Go slowly. The biggest risk with this method is splitting the rock, especially if it has natural fracture lines or layers. Keep your strikes light and let the nail do the work through repeated contact rather than force. If the rock starts developing hairline cracks radiating from the hole, stop and switch to the rotary grit method instead.
For harder rocks, this method alone won’t get you far. But you can combine it with abrasive grit: peck a small starter dimple with the nail and hammer, then switch to rotating the nail with grit and water to deepen the hole with more control.
Heating and Quenching
A more aggressive technique involves heating the rock with a torch or campfire, then applying cold water to the hot spot. The rapid temperature change causes the surface to crack and flake, weakening it so you can chip material away more easily. This is sometimes called “fire spalling” and was used historically in quarrying.
This method is unpredictable. It can crack the entire rock if there’s moisture trapped inside, and the resulting hole will be rough and irregular. It’s best reserved for situations where you need a rough opening in a large stone and precision doesn’t matter. For small craft or jewelry projects, skip this one.
Protecting Your Lungs
Any method that grinds or crushes rock produces fine dust, and this is a genuine health hazard worth taking seriously. Many common rocks contain crystalline silica, and breathing that dust can cause silicosis, a serious and irreversible lung disease.

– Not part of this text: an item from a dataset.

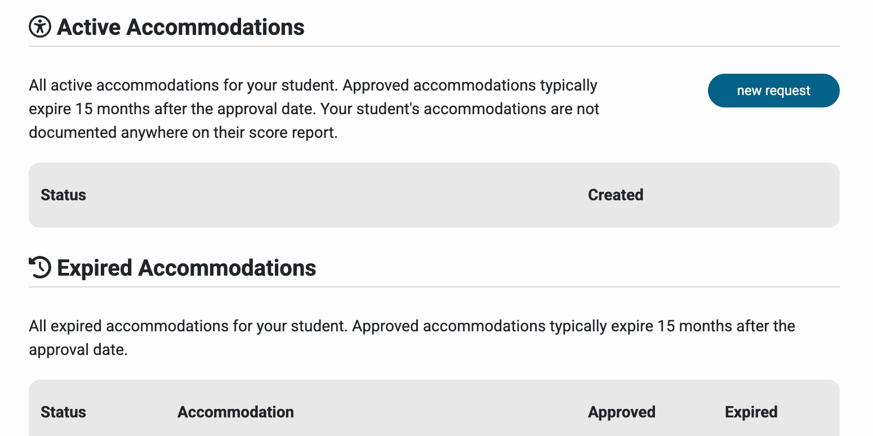Viewport: 873px width, 436px height.
Task: Click the 'All active accommodations for your student' sentence
Action: click(x=184, y=86)
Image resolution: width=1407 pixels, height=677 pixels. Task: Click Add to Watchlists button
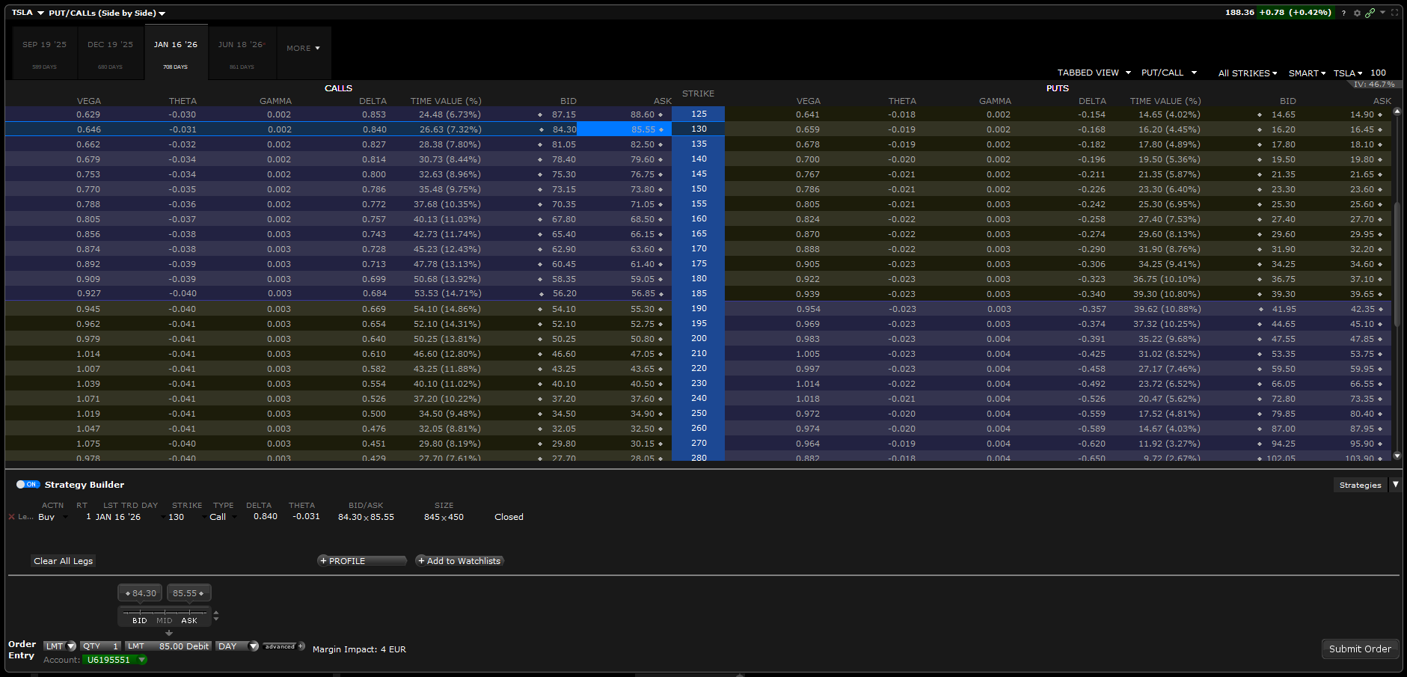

Silica exposure is also linked to lung cancer and kidney disease. There is no effective treatment for silicosis once it develops.
Wear a dust mask or respirator rated for fine particulate (N95 at minimum) whenever you’re pecking, grinding, or chipping stone. Working wet, as recommended in the rotary method, dramatically reduces airborne dust and is one of the best things you can do. Work outdoors or in a well-ventilated area. If you’re doing this as a regular hobby rather than a one-time project, invest in a proper half-face respirator with replaceable particulate filters.
Matching the Method to Your Project
- Jewelry or small craft stones: Rotary method with silicon carbide grit and a brass tube or nail. Expect 15 to 45 minutes per hole depending on hardness.
- Garden stones or stepping stones: Hammer and masonry nail for softer rock, or pecking for a larger, more rustic hole.
- Beach pebbles and river rocks: These are often quite hard (quartz, basalt, granite). Use the rotary grit method with patience. A bow drill speeds things up considerably.
- Slate and flagstone: These are relatively soft and layered. A masonry nail and hammer works well, but tap gently to avoid splitting along the layers.
Whichever method you choose, work from both sides of the rock when possible. Drill halfway through from one side, flip the stone, and finish from the other. This reduces the chance of the exit side chipping or blowing out, and it gives you a much cleaner result.